--- START ---

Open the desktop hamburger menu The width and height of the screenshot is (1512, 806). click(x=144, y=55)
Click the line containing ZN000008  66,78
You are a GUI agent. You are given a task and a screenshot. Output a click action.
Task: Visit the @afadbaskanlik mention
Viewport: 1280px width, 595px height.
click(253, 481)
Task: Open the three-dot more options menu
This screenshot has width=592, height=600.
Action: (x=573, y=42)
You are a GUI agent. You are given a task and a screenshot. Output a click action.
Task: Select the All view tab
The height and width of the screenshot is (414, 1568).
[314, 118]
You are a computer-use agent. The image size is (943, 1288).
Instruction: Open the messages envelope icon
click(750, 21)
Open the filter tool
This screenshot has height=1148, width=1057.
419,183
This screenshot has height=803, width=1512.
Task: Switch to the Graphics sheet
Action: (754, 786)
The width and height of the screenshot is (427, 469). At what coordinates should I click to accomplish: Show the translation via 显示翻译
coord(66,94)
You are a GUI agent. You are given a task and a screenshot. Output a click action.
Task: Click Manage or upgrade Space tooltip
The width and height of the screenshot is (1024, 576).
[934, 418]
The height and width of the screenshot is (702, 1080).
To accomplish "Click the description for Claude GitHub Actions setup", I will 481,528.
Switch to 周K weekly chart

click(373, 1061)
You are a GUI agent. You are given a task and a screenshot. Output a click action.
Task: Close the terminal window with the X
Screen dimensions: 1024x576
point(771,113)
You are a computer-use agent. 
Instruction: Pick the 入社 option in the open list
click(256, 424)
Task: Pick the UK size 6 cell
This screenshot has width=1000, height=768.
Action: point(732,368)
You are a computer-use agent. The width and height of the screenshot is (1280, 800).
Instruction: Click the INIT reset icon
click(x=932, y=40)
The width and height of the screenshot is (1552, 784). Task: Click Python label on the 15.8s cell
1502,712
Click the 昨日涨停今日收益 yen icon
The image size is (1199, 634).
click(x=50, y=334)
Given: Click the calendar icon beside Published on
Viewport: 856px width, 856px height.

--- END ---

:: Goal of the exercise ::
Lines holding the word "computer" are the answer; copy every one from the records above.

:: Answer for the task ::
You are a computer-use agent. The image size is (943, 1288).
You are a computer-use agent. 
You are a computer-use agent. The width and height of the screenshot is (1280, 800).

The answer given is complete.